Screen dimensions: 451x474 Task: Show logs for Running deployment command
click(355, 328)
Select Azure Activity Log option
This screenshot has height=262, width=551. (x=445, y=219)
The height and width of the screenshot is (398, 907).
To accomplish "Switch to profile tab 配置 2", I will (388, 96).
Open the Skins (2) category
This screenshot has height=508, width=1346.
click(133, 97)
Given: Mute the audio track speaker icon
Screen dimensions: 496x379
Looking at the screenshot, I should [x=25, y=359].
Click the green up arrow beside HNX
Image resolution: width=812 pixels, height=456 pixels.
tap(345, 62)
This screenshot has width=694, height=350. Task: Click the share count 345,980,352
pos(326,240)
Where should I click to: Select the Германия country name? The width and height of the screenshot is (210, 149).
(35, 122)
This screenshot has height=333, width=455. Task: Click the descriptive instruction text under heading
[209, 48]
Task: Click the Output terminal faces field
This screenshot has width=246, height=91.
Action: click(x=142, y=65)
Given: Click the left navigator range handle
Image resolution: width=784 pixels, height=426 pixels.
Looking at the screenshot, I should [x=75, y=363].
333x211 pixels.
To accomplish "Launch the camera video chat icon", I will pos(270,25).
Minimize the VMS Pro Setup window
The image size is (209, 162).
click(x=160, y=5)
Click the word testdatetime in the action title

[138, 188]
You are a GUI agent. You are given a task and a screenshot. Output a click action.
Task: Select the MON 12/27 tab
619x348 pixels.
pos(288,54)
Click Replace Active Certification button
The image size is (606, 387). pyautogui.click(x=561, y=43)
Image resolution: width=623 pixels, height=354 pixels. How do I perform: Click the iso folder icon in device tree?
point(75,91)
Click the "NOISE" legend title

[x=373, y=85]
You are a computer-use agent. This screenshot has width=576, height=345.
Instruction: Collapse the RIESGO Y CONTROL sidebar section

▶ [TASK GOAL]: Please repeat word for word the lines above that run from the beginning through the line containing "Open the Skins (2) category", keeping both the first and that last line.

▶ [FINAL ANSWER]:
Screen dimensions: 451x474 Task: Show logs for Running deployment command
click(355, 328)
Select Azure Activity Log option
This screenshot has height=262, width=551. (x=445, y=219)
The height and width of the screenshot is (398, 907).
To accomplish "Switch to profile tab 配置 2", I will (388, 96).
Open the Skins (2) category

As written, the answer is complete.